Peinte en 1862, l'une des dernières grandes compositions d'Eugène Delacroix, 'Ovide chez les Scythes' transpose sur la toile l'exil tragique du poète latin relégué aux confins du monde antique par l'empereur Auguste. Loin de toute anecdote froide, Delacroix fait de ce sujet littéraire une méditation sur la solitude, la barbarie et la douceur inattendue de l'hospitalité nomade. L'œuvre, aujourd'hui conservée au Metropolitan Museum of Art de New York, témoigne de la pleine maturité romantique d'un peintre au seuil de sa mort.
Un sujet littéraire au service d'une vision romantique
Le poète latin Ovide, auteur des Métamorphoses et de l'Art d'aimer, fut banni par Auguste vers l'an 8 de notre ère et contraint de finir ses jours à Tomes, cité grecque sur les rives de la mer Noire, au milieu des tribus scythes. Ce destin d'homme de lettres arraché à la civilisation romaine pour être jeté dans un monde pastoral et rude fascinait les esprits romantiques, qui y voyaient une figure de l'artiste incompris, exilé parmi les puissants.
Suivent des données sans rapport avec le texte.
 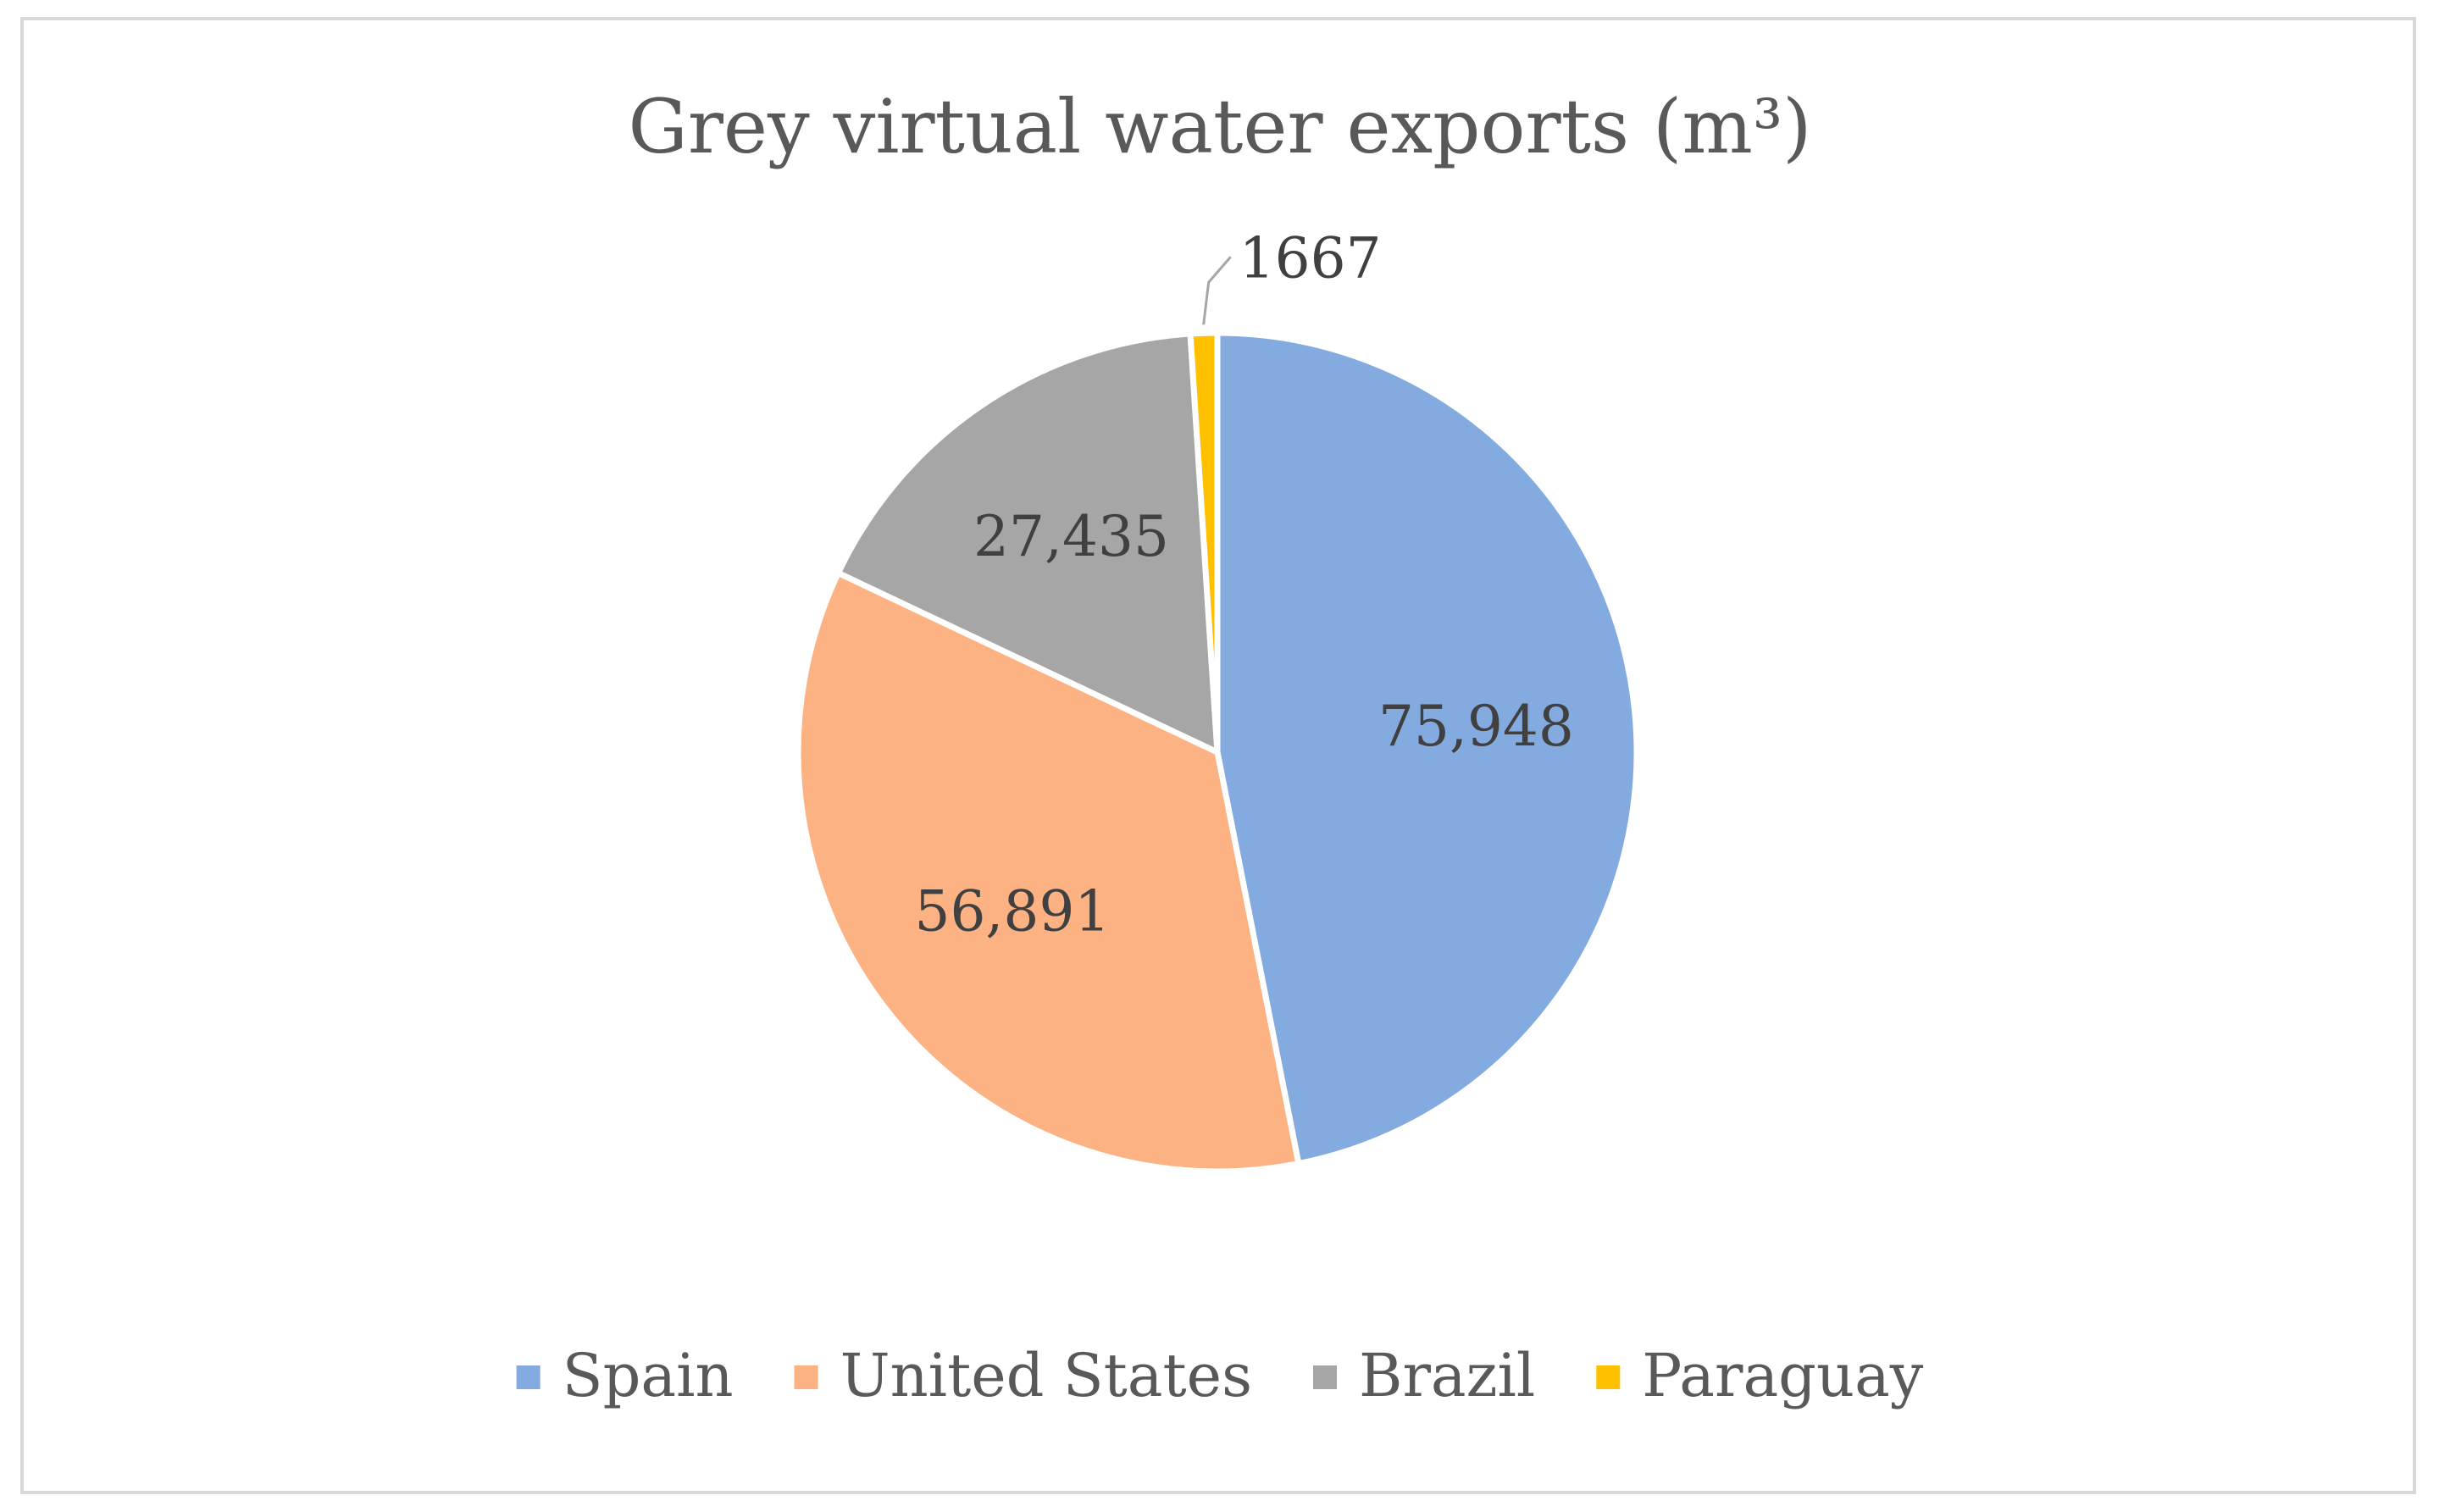 I want to click on data-labels: 75,948 56,891 27,435 1667, so click(x=1244, y=584).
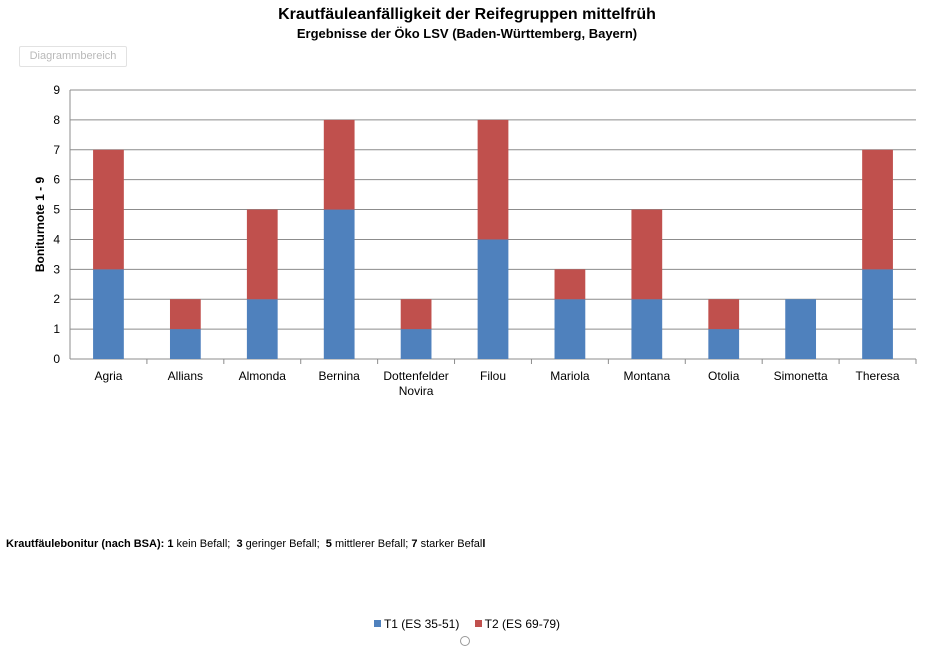 This screenshot has height=646, width=934. I want to click on x-tick-label: Dottenfelder, so click(416, 376).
Delacroix avait traité ce thème à plusieurs reprises avant cette version de 1862. Il y revenait comme à une obsession personnelle : la condition du créateur déplacé, contraint de survivre dans un univers étranger à sa sensibilité. La composition finale, aboutissement de ces recherches, atteint une sérénité mélancolique que ses versions antérieures n'avaient pas encore conquise.
La scène et son traitement pictural
Sur la toile, Ovide est représenté allongé ou assis parmi des Scythes qui l'accueillent avec une simplicité hospitalière, loin de toute brutalité. Des chevaux, élément central de la culture nomade scythe, occupent une place importante dans la composition, ancrant la scène dans ce monde de steppes et de liberté sauvage. Le paysage, baigné d'une lumière douce et dorée, contraste avec l'idée que l'on pourrait se faire d'une terre barbare.
Delacroix choisit délibérément de ne pas peindre la violence ou la désolation, mais plutôt un moment de trêve presque poétique. Les tons chauds, la fluidité des gestes et la manière dont les personnages s'inscrivent dans le paysage rappellent que, pour le peintre, la nature elle-même peut constituer un refuge, aussi bien pour Ovide que pour le spectateur.
La couleur chez Delacroix n'illustre pas : elle pense. Dans cette œuvre tardive, chaque nuance porte le poids d'une vie entière passée à observer hommes, bêtes et lumières.
Une œuvre testamentaire
Achevée en 1862, l'année précédant la mort du peintre, cette toile appartient à ce que les historiens de l'art considèrent comme la période la plus apaisée et la plus philosophique de Delacroix. Loin des fureurs guerrières de sa jeunesse, il livre ici une réflexion sur l'altérité et sur la capacité de la beauté à survivre au déracinement.
Conservée au Metropolitan Museum of Art de New York, l'œuvre continue d'interpeller par sa capacité à unir, dans un même souffle pictural, la grandeur de la tradition classique et la sensibilité propre au romantisme français. Elle demeure l'un des exemples les plus accomplis de ce que la peinture du XIXe siècle a su faire de la littérature antique : non une illustration, mais une véritable résonance.